Source material section start

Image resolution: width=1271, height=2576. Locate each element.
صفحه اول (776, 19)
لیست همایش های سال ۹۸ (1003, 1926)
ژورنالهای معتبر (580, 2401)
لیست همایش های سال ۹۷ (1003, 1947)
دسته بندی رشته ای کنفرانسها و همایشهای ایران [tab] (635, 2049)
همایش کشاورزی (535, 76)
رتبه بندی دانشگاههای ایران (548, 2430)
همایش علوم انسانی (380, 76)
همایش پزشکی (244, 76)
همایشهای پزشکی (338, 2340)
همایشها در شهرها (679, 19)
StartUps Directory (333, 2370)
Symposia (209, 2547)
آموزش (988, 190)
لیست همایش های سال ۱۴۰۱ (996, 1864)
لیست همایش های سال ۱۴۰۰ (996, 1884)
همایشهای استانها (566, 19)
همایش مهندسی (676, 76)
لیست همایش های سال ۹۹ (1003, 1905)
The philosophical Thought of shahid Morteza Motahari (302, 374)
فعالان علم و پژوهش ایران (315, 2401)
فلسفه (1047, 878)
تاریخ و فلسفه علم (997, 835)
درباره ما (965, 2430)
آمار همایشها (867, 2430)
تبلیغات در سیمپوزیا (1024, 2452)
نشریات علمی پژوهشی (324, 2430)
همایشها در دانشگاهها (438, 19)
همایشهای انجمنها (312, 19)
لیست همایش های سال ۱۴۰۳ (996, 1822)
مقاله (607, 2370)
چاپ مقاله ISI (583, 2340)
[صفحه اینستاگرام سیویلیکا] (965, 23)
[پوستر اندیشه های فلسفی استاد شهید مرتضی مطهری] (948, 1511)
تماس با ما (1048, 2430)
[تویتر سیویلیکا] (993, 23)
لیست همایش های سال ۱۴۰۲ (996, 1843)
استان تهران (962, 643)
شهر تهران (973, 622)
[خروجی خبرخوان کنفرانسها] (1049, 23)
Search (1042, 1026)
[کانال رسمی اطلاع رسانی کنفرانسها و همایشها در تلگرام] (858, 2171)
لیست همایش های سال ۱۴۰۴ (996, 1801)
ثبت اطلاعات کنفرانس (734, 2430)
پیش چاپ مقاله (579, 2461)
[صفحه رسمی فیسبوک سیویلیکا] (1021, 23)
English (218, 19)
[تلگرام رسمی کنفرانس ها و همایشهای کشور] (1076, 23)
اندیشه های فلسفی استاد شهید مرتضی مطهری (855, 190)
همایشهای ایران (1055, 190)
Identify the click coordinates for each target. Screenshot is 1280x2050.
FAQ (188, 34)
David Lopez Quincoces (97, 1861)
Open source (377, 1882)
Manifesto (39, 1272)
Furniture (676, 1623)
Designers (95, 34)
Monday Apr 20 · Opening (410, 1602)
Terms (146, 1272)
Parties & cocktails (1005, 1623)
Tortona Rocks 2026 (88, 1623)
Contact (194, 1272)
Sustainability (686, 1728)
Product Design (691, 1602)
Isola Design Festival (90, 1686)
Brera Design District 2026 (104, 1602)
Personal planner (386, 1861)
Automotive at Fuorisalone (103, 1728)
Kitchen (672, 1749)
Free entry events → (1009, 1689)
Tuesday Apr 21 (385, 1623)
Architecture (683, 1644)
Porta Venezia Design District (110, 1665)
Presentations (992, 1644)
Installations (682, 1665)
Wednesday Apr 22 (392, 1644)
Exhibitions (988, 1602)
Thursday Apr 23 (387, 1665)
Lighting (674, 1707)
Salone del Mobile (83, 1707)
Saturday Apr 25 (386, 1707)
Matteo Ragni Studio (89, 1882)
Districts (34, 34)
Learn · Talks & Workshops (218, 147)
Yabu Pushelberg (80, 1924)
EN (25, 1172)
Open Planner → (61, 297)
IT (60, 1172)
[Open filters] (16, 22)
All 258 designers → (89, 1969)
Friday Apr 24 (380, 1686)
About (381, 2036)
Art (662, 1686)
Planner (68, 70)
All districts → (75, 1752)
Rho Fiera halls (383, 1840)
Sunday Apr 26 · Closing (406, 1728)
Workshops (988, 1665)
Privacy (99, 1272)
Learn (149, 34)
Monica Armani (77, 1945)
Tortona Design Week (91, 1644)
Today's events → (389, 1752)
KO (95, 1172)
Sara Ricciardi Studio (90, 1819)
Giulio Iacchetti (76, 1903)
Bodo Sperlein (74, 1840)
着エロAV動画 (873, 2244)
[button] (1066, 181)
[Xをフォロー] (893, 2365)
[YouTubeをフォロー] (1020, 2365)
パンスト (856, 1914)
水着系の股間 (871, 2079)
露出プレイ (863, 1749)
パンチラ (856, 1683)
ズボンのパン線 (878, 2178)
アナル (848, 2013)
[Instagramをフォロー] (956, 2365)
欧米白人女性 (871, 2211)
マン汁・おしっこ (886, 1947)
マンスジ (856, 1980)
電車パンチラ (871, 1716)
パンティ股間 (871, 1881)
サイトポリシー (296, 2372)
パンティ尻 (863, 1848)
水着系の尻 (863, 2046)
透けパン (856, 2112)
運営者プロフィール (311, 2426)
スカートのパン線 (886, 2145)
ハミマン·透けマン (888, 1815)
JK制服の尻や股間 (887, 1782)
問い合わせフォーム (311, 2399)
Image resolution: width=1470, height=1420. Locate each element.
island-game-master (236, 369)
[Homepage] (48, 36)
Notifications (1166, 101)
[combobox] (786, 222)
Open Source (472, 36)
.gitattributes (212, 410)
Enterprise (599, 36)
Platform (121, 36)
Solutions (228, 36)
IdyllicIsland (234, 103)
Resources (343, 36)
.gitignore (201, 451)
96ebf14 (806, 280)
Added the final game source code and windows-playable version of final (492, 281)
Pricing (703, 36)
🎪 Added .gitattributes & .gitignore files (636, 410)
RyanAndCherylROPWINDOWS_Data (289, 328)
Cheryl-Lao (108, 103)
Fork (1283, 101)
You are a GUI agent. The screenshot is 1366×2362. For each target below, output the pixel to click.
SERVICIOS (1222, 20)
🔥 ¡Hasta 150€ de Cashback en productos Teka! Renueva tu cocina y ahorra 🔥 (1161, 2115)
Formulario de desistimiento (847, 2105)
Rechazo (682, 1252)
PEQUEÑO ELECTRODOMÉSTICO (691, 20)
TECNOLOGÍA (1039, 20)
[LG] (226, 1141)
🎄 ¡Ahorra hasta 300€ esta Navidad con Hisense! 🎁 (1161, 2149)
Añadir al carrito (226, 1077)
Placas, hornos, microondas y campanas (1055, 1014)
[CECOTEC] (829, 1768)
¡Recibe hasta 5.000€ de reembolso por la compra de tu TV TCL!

Source material section end

* _Your objective_
Copy down every line of the entries containing the word "استاد".

* _Task output_
[پوستر اندیشه های فلسفی استاد شهید مرتضی مطهری] (948, 1511)
اندیشه های فلسفی استاد شهید مرتضی مطهری (855, 190)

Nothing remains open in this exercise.